Republican Jonathan Paton, who has represented Tucson in the Arizona State Legislature since 2004, said his mother was a teacher in Tuba City in the 1950s and then taught on the Tohono O'odham Nation.

An Army Reservist and Iraq War veteran, Paton called it a "scandal" that Navajo veterans lack access to housing or health care. (They qualify for care from IHS but the nearest Veteran's Administration facilities offering specialized care for war injuries are in Prescott, Ariz., and Albuquerque.)

Paton said he paid a visit to the veterans' cemetery in Fort Defiance and saw the headstones reflecting dates from World War II to the conflicts in Iraq and Afghanistan.

"I know what your issues are because I've experienced them," he said. "Congress can do better and I'm running for this seat because I want to live up to the values and freedom that those men and women set for me."
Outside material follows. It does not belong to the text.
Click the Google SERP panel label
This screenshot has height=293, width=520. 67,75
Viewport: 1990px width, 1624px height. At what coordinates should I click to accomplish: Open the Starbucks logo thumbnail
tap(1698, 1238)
Paton also voiced support for renewable energy and small business development, along with promising to try to bring infrastructure projects, such as roads and public safety facilities, to tribal lands.

Paton also said education is a key issue for him.

"The bottom line is that we can do better and we should do better" when it comes to educating children, he told the council.

Not appearing beforecCouncil were Paton's three Republican challengers, Patrick Gatti, Gaither Martin and Doug Wade, and write-in Libertarian candidate Kim Allen.

Arizona voters must be registered by party in order to vote in their party's primary.